Feuerwehren konnten nicht ausrücken, weil sie keine Schneeketten hatten und ihre Zufahrten zugeschneit waren. Rettungswagen kamen nicht zu Krankenhäusern durch. In Messenger-Diensten gründeten sich spontan Gruppen, in denen Personen mit Allradfahrzeugen anboten, Menschen in medizinischen Notfällen ins Krankenhaus zu bringen. In vielen Kliniken waren ganze Stationen verwaist, weil Ärzte und Pfleger wegen der Straßenverhältnisse nicht zur Arbeit erscheinen konnten.

In Spaniens Krankenhäusern ist die Situation aufgrund der Pandemie in diesen Wochen ohnehin angespannt. Damit nicht zusätzliche Unfälle die Lage verschlimmern, rief Innenminister Marlaska die Bürgerinnen und Bürger dazu auf, ihre Wohnung möglichst nicht zu verlassen. Schulen und Universitäten bleiben in mehreren Regionen Spaniens am Montag und Dienstag geschlossen, auch Gerichtsprozesse wurden abgesagt.

Auf der Hauptverkehrsstraße Gran Vía ging es zu wie auf einem Wintergemälde. (Foto: Susana Vera/Reuters)

José Luis Martínez-Almeida, Bürgermeister von Madrid, erwog am Sonntag, den Katastrophenfall für die Hauptstadt ausrufen zu lassen. Die Regierung bereitete Konvois vor, um Medikamente, Lebensmittel und Impfdosen gegen das Coronavirus nach Madrid bringen zu lassen. Denn auch wenn es am Samstagabend endlich aufhörte zu schneien, waren am Sonntagnachmittag nach wie vor 171 Autobahnen unpassierbar.

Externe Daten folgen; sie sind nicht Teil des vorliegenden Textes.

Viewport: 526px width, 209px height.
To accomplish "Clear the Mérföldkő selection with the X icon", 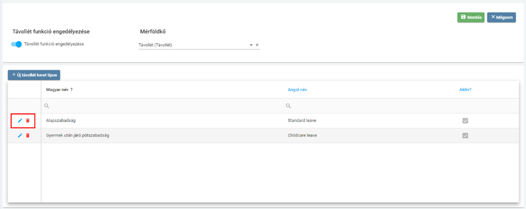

Um der Hauptstadt zu Hilfe zu kommen, schickten Andalusien und Murcia am Sonntag 16 Räumfahrzeuge. Die Zeit drängte. Denn zwar taute es am Sonntagnachmittag vielerorts, doch genau das machte Madrids Bürgermeister Sorgen. In den kommenden Tagen könnten die Temperaturen auf bis zu 13 Grad unter null sinken und den angetauten Schnee in Eis verwandeln. Was dann noch auf den Straßen liegt, wird für Fußgänger und Autofahrer gleichermaßen zur Gefahr. Der Blick aus dem Fenster sagt: Es könnte die Zeit der Schlittschuhe anbrechen.